If I brought my dad back, maybe some of the grief would go away. He would have to go back soon, though, and while he was here, I would still have some grief. A demented person, though breathing and speaking, is partly dead. A lot of a dementia patient is gone forever, which makes sense, because parts of my dad’s brain have, literally, died and disappeared. I have been feeling a certain amount of grief over my dad for a year or two.

There are nice things happening. It’s not all bad. I no longer have to go through the house looking for things to clean with bleach. He isn’t touching things and leaving e. coli and other things on them. I can put the flatware back in its drawer instead of keeping it hidden so he won’t lick food off of it and put it back. I’m not wondering what kind of hygiene crisis will occur today. I’m not dreading unpleasant conversations, except for the one we may have when I visit him later.

Maybe I can take down the little signs I’ve put everywhere. “DO NOT WASH ANYTHING BY HAND.” “DO NOT USE THESE DISHES.” “DO NOT LOCK ME OUT.” They are disturbing reminders of his illness and his absence. If I take them down, though, am I not nailing him into his coffin, in a way? To take them down is to say, “You’re all finished. You’re not coming back.” Leaving them up makes me feel like I can resurrect him.

Things would be much better if he were a self-aware person. He insists on clinging to denial. He says he doesn’t believe he has dementia. You can say that’s the dementia talking, but he said the same thing back when he was still mostly sound. The year he retired, he knew perfectly well he had dementia, and he told his doctor and me that we were wrong. He is still sharp enough to know what his problem is.
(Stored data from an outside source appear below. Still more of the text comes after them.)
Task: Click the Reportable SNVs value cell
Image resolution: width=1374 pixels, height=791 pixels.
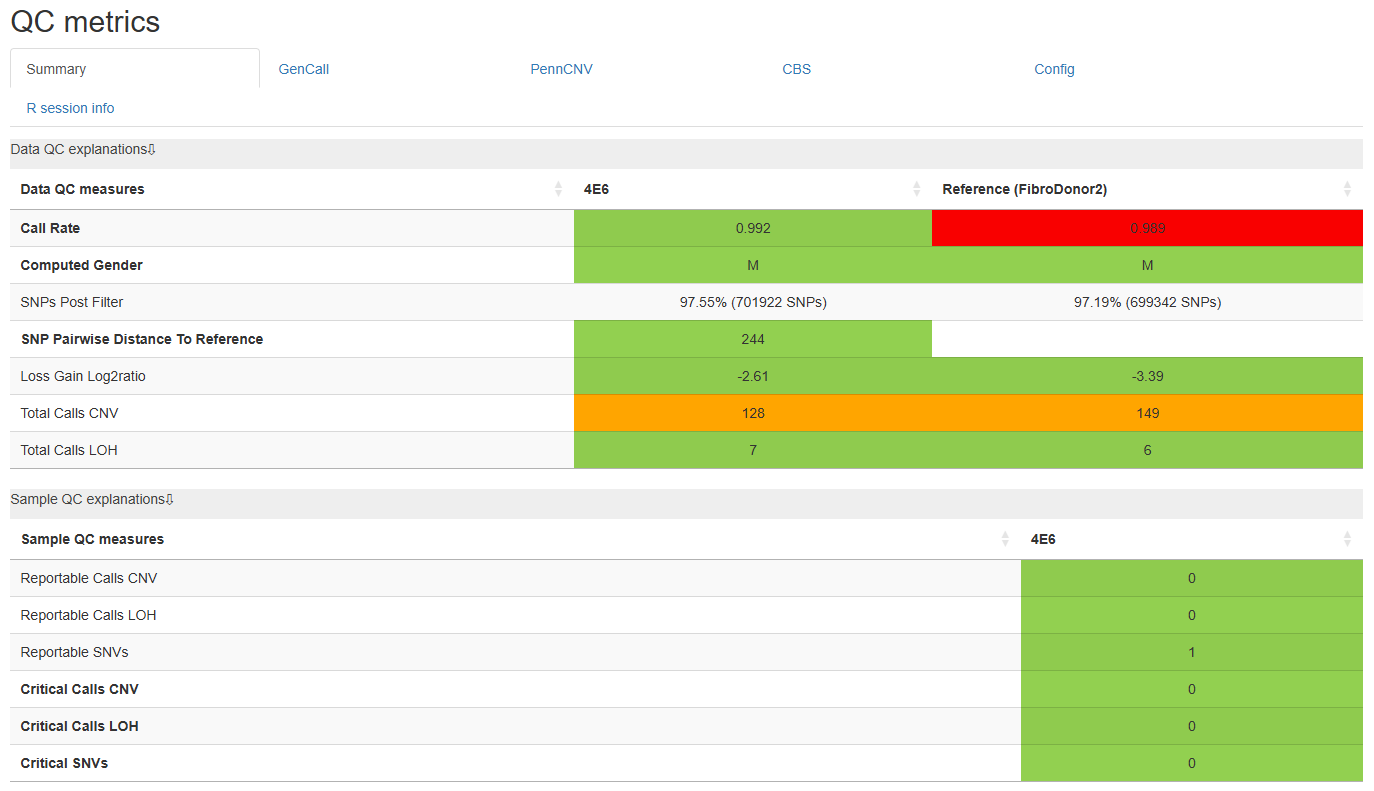Action: [1192, 652]
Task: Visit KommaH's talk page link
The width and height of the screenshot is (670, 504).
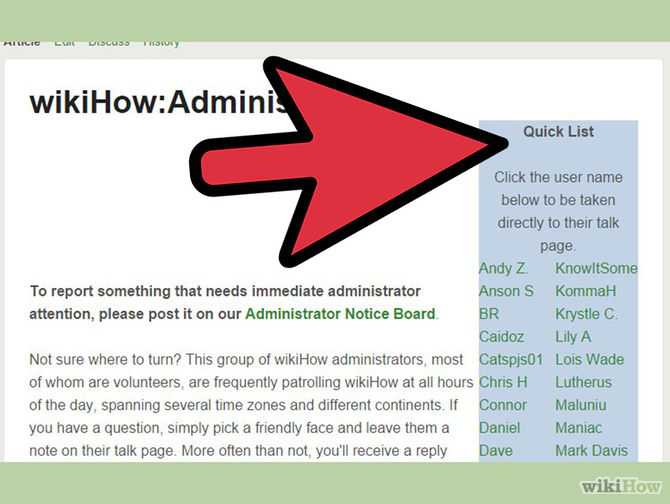Action: [585, 291]
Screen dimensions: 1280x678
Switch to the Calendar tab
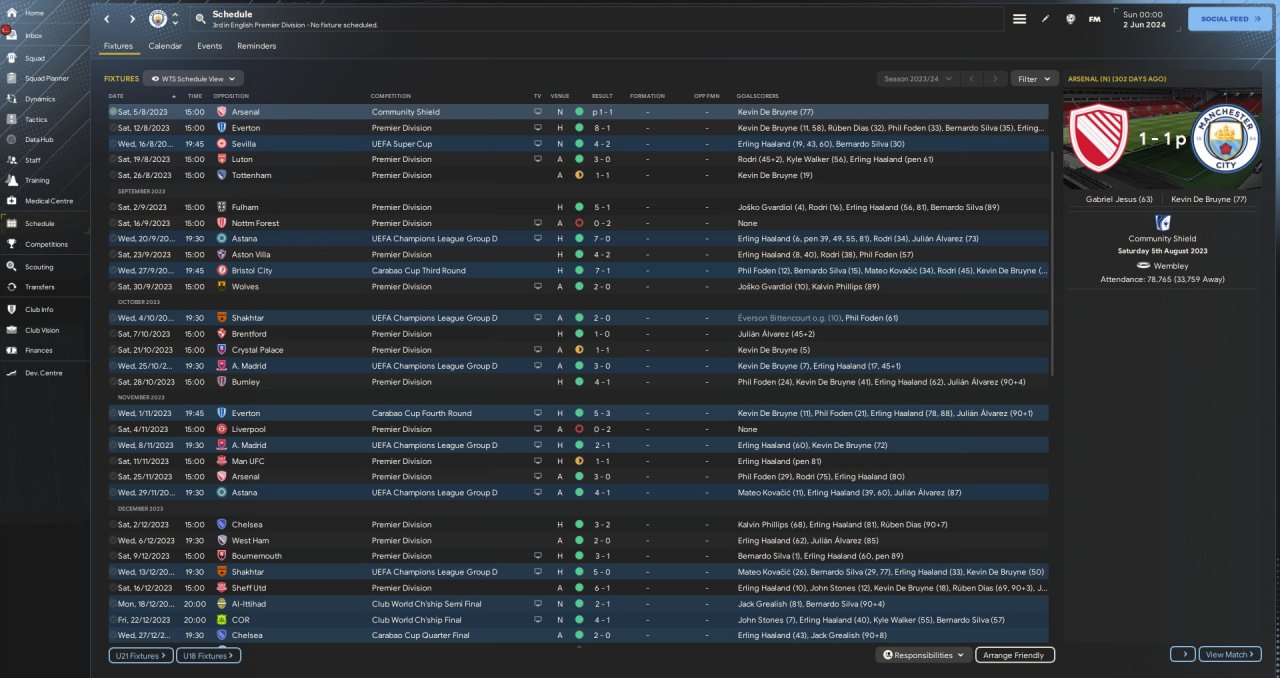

He doesn’t know his address, he can’t use a computer, and other people show up to bathe and dress him. To put it harshly, even to a demented person, those are very good clues.

Because he won’t admit the truth, he has to look for explanations he likes better. My selfishness is high on the list. He brings that canard up, and then later, when he feels better, he tells he what a great son I am. He seems disappointed when I don’t hug him and break into tears, but then I’m the same guy who was accused of the worst kind of selfishness earlier.

I wish he would say, “I know I have a very serious problem. I know you can’t take care of me, and that I have put you under great stress. I know that if I stay in the house, you will be a prisoner, and you won’t be able to get anything done. Don’t feel bad about it. It’s not your fault. I know you didn’t cause my problem, and you have done a great deal for me already. I understand.”

Thank God I’m not caring for my sister as well. Two denial-and-accusation artists would be too much. She is much, much worse than he is, and she also hates me and wishes she could erase me and my memory from the earth.

Some people rely on God to fill their needs, and others use other people up, discard them, and look for fresh hosts. There is literally no limit to the suffering my sister would allow me to experience in order to prevent her from having to accept the consequences of her life of toxic words and actions. My dad is not as extreme, but he would be willing to live here and let me pour myself into him until my life was ruined.

I’m going to quit writing so I can run out to the ALF and spend some time with my dad. I don’t know if it will go well, but I want to find out if the move will improve our relationship, as I am hoping. If not, it will be his choice, not mine.

I plan to take him a Bible. Can’t hurt.